Work required:
Reproduce word for word the part of the Great Reduction passage starting at "In the Great" and ending at "one of 1680.".
-- start of Selection --
= Great Reduction =

1680 land reforms in Sweden

In the Great Reduction of 1680, by which the ancient landed nobility lost its power base, the Swedish Crown confiscated lands earlier granted to the nobility. Reductions (reduktion) in Sweden and its dominions were the return to the crown of fiefs that had been granted to the Swedish nobility. Several reductions are recorded, from the 13th century until this final one of 1680.

== Background ==
The reductions were fought for by gentry, tradesmen, state servants, and peasantry alike, partly as a way to curb the power of the great aristocratic families and partly as a way to make the state solvent and able to pay its debts.

One such reduction, (Fjärdepartsräfsten) under Charles X Gustav of Sweden in 1655, intended at restoring a quarter of "donations" made after 1632. However, the outbreak of the Second Northern War prevented its realisation. Only after Charles XI's entry into maturity in 1672 did it begin to be implemented effectively. It soon became obvious that it was not enough to bring public finances into balance.
-- end of Selection --
-- start of Information provided --
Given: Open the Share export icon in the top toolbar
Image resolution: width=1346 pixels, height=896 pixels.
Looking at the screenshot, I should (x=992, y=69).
-- end of Information provided --
Problem solution:
In the Great Reduction of 1680, by which the ancient landed nobility lost its power base, the Swedish Crown confiscated lands earlier granted to the nobility. Reductions (reduktion) in Sweden and its dominions were the return to the crown of fiefs that had been granted to the Swedish nobility. Several reductions are recorded, from the 13th century until this final one of 1680.